In quest’occasione, il Decumano di Expo si trasformerà in un tappeto rosso, sul quale sfileranno cuochi ambasciatori del made in Italy, riuniti per dibattere i temi legati alla ristorazione italiana all’estero, le problematiche attuali e le sfide che incontra la produzione agroalimentare di eccellenza italiana, i successi e il futuro della cucina italiana nel mondo.
La “linea di traguardo” di questa marcia d’eccezione sarà proprio il padiglione di Slow Food a Expo, in un incontro in cui presenzierà anche il Ministro delle politiche agricole, ambientali e forestali, Maurizio Martina. [...]
Il Forum, già alla sua quinta edizione, è un’iniziativa promossa da itchefs-GVCI, un network che ha lo scopo di salvaguardare e promuovere l’enogastronomia e l’agroalimentare italiani nel mondo, promuovere le figure professionali del settore e contrastare le conseguenze dell’Italian sounding (l’utilizzo di denominazioni geografiche, immagini e marchi che evocano l’Italia per promozionare e commercializzare prodotti affatto riconducibili al nostro paese) che, per questo evento, si avvale del sostegno di Lorenzo De Medici – The Italian International Institute e della Scuola nel Mercato Centrale (San Lorenzo) di Firenze. L’itchefs-GVCI conta oggi oltre 2500 professionisti della ristorazione italiana nel mondo, numero che ben esemplifica l’importanza del made in Italy all’estero, un settore che conta circa 100.000 ristoranti italiani nel mondo, autentici ambasciatori della cucina italiana, che servono ogni giorno milioni di clienti attratti dalla proposta enogastronomica nostrana, autentica e di qualità.

- _Dati in esame_
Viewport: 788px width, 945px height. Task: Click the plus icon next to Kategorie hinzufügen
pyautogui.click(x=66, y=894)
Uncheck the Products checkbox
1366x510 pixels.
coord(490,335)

--

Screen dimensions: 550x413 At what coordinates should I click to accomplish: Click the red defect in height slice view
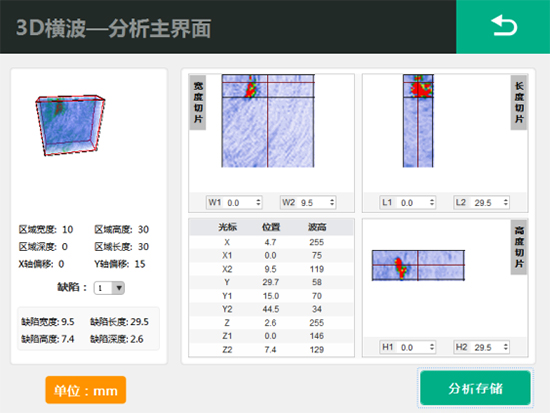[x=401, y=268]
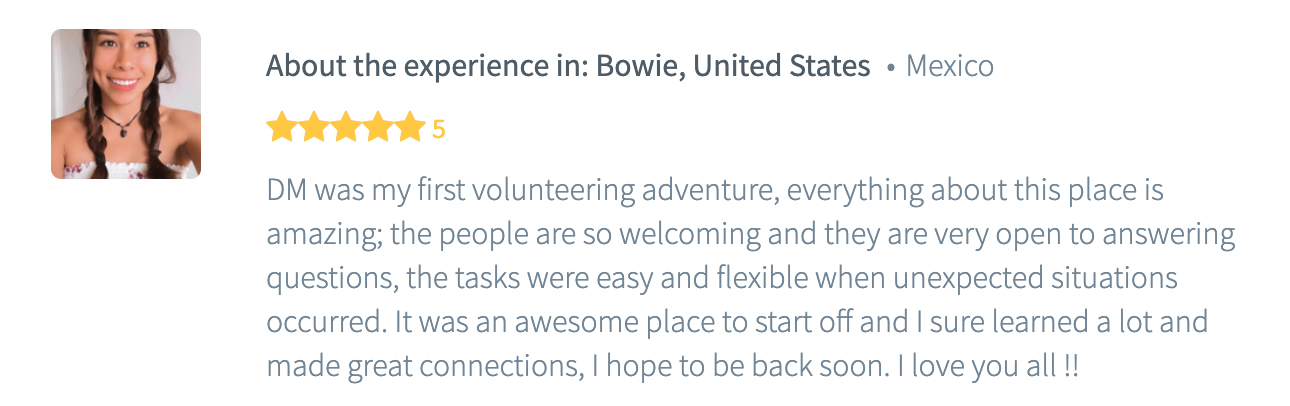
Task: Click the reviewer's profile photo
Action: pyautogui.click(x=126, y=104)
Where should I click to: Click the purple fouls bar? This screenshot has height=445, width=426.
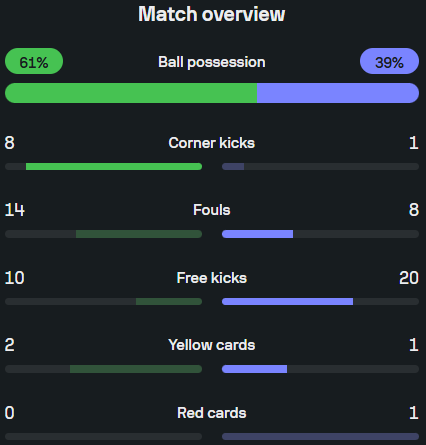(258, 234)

- _Compiti da svolgere_
1. Nel testo sul forum della cucina italiana a Expo, quanti professionisti conta oggi l'itchefs-GVCI?
2. Prosegui il testo sul forum della cucina italiana a Expo a partire dalla sua ultima frase.

- _Soluzioni degli esercizi_
1. Oltre 2500 professionisti della ristorazione italiana nel mondo.

2.
La sfilata dei cuochi a Expo non è che l’inizio. Da Milano, infatti, partiranno tre camper per una spedizione culinaria senza precedenti: Road to Dubai – The Italian Tasty way, che porterà un gruppo di cuochi, giornalisti e clienti di ristoranti della grande metropoli degli Emirati in giro per l’Italia, alla ricerca dei migliori ingredienti e cuochi per l’Italian Cuisine World Summit 2015. La conclusione dell’evento, mercoledì 1 luglio, sarà a Firenze, dove saranno trattati temi legati alla ristorazione italiana di qualità nel mondo, alla formazione delle figure professionali che vi lavorano e al riconoscimento della cucina italiana da parte dell’Unesco, come patrimonio dell’umanità. Verrà inoltre presentato ufficialmente il programma “Firenze (Toscana) Capitale della Cucina Italiana nel Mondo”, che punta a organizzare nel corso dei prossimi anni eventi che celebrino o approfondiscano la conoscenza dei mercati, della storia, dei personaggi e dei trend dell’enogastronomia italiana fuori dall’Italia.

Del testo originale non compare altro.